Documentation

Overview

    Package astcrypt has functions for encrypting and decrypting confidential information in the configuration file AST.

    Index

    Constants

    This section is empty.

    Variables

    This section is empty.

    Functions

    func Decrypt

    func Decrypt(node ast.Node, decrypter Decrypter) error

      Decrypt decrypts the HCL or JSON document in the abstract syntax tree. It does this by walking the tree looking for ciphertext values of the form

      key {
      	ciphertext = "<encrypted-data>"
      }
      

      or the equivalent JSON

      "key": { "ciphertext": "<encrypted-data>" }
      

      These encrypted values are decrypted using the encryption data key information in the configuration file and converted into values of the form

      key = "<decrypted-data>"
      

      The decrypter is used to decrypt ciphertext. If the decrypter is nil this function will return success only if there is nothing in the AST to decrypt.

      func Encrypt

      func Encrypt(node ast.Node, encrypter Encrypter, keywords []string, valuewords []string) error

        Encrypt searches the AST for keys that match any of the keywords and values that match any of the values. Any key in the configuration file matches a keyword if it contains that keyword. Any value in the configuration file matches a valueword if it contains that valueword. Tests are case insensitive.

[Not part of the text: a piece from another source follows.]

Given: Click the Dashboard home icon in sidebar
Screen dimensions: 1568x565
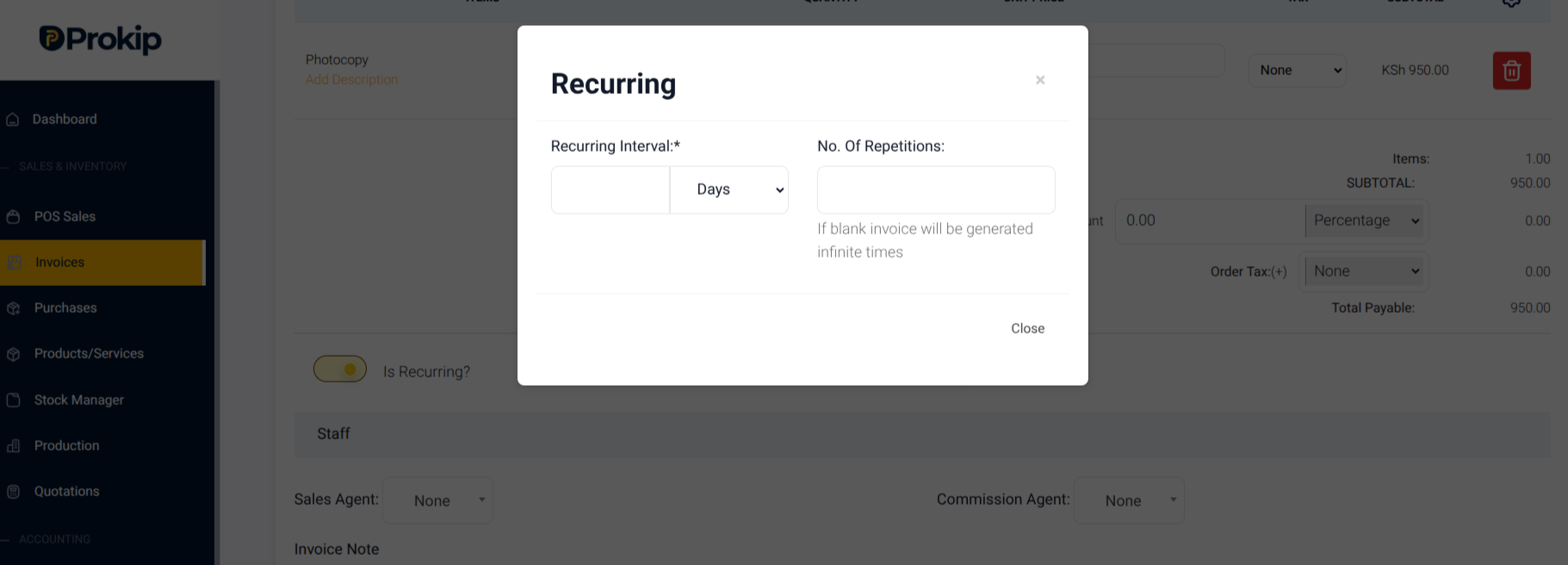Looking at the screenshot, I should tap(13, 120).

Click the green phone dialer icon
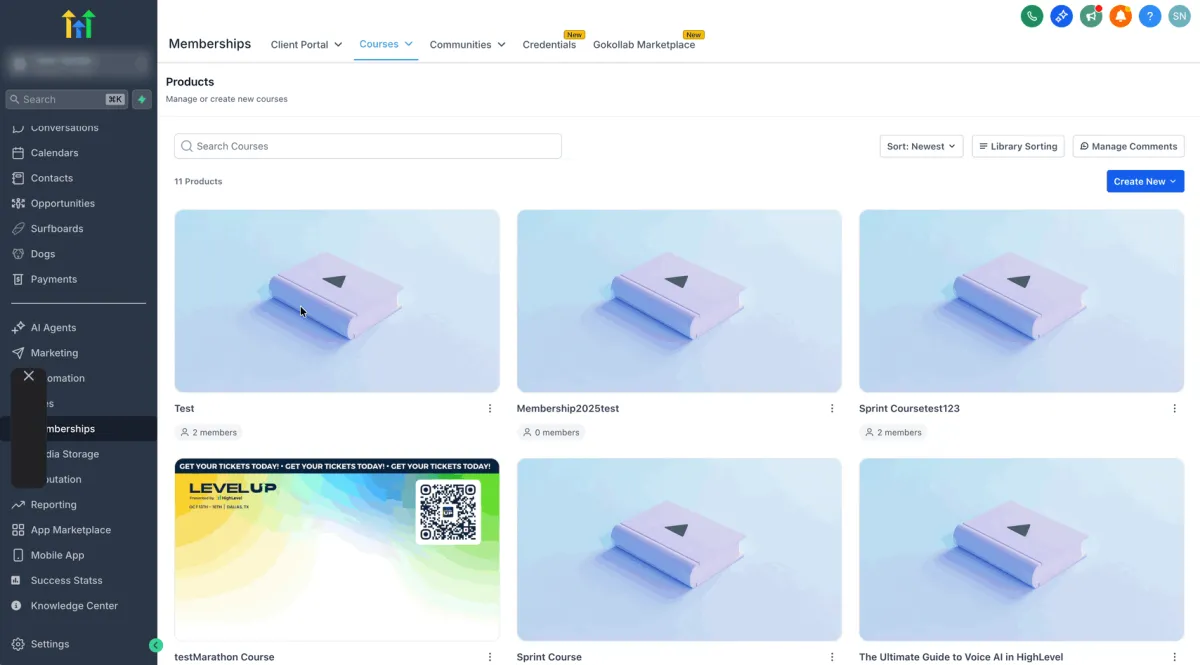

        When a match is detected it converts the form

        key = "<unencrypted-data>"
        

        into the form

        key {
        	ciphertext = "<encrypted-data>"
        }
        

        The encrypter is used to encrypt cleartext. If the encrypter is nil this function will return success only if there is nothing in the AST to encrypt.

        Types

        type Decrypter

        type Decrypter interface {
        	DecryptString(ciphertext string) (cleartext string, err error)
        }

          Decrypter is an interface for decrypting text.

          type Encrypter

          type Encrypter interface {
          	EncryptString(cleartext string) (ciphertext string, err error)
          }

            Encrypter is an interface for encrypting text.